Significativa è anche la tempistica: l’emergenza sanitaria cui si fa riferimento è stata dichiarata il 30 gennaio. «Il burocratese – nota Nello Scavo su Avvenire – non riesce a nascondere una cronologia che fa arrivare la “chiusura” dei porti settanta giorni dopo la dichiarazione dell’Oms». Come ha ricordato Lorenzo Tondo sul Guardian, anticipando la notizia, nel 2018 l’allora ministro degli Interni Matteo Salvini dichiarava «i porti italiani “chiusi” alle navi dei soccorritori, sostenendo che i migranti rappresentavano una minaccia alla sicurezza nazionale». Oggi il governo italiano chiude i porti utilizzando l’argomento inverso: sarebbe l’Italia a rappresentare una minaccia per la salute dei migranti.
Dopo tante chiacchiere sulla necessità di fermare Salvini e cambiare le sue politiche, la nota del ministero delle Infrastrutture in merito alla richiesta di soccorso della nave Alan Kurdi è semplicemente illuminante, in particolare dove precisa che il ministro Paola de Micheli «aveva già assunto decisioni analoghe per le navi da crociera e le navi passeggeri battenti bandiera straniera». Proprio così: le navi da crociera. Segue perentorio invito al governo tedesco, in quanto Stato di bandiera, ad assumere «la responsabilità di ogni attività in mare, compreso il porto di sbarco, della Alan Kurdi». Proprio come chiedeva Libero. Al posto dell’Olanda stavolta c’è la Germania – del resto sappiamo che ormai, nel nostro immaginario, sono perfettamente intercambiabili – ma non siamo poi così lontani dalle posizioni di Giorgia Meloni, espresse in quel famoso discorso che Fabio Celenza aveva pure musicato per Propaganda Live.

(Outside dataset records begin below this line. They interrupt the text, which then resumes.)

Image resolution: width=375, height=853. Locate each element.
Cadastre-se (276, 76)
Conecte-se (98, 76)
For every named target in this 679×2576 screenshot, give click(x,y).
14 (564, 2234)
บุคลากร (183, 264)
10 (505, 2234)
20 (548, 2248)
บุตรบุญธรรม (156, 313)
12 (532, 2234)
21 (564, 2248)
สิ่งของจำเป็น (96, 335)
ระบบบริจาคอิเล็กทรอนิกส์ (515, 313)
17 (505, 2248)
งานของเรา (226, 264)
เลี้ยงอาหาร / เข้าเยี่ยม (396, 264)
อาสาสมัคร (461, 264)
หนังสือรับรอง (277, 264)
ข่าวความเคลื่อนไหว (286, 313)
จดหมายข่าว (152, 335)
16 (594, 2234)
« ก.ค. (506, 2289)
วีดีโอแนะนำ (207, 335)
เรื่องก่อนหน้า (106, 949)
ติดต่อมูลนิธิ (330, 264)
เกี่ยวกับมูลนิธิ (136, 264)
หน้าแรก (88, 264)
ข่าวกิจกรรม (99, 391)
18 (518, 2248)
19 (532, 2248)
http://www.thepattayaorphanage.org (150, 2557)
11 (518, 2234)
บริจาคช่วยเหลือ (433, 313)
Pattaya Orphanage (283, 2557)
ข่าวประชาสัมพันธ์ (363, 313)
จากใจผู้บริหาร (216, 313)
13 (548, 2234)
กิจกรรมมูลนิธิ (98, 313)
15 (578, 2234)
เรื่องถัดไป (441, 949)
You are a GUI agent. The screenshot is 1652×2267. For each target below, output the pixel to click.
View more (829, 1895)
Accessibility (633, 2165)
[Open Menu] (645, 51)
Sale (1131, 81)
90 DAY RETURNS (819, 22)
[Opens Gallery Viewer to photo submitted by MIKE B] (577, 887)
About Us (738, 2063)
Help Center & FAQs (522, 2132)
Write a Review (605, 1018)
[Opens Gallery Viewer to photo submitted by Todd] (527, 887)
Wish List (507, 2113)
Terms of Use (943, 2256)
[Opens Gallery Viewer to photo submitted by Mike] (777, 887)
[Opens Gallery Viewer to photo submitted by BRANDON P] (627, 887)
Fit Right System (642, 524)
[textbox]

E così, mentre ce la prendiamo con l’egoismo europeo e la mancanza di solidarietà di tedeschi e olandesi, dinanzi a una nave con centocinquanta naufraghi la reazione del nostro governo, a cominciare dai ministri di Pd e Leu, è affrettarsi a chiudere i porti, proprio come Salvini, ripetendo anche molti dei suoi argomenti. E ancora ci vogliamo stupire per il fatto che i decreti sicurezza siano sempre lì, come ogni altro provvedimento del governo gialloverde?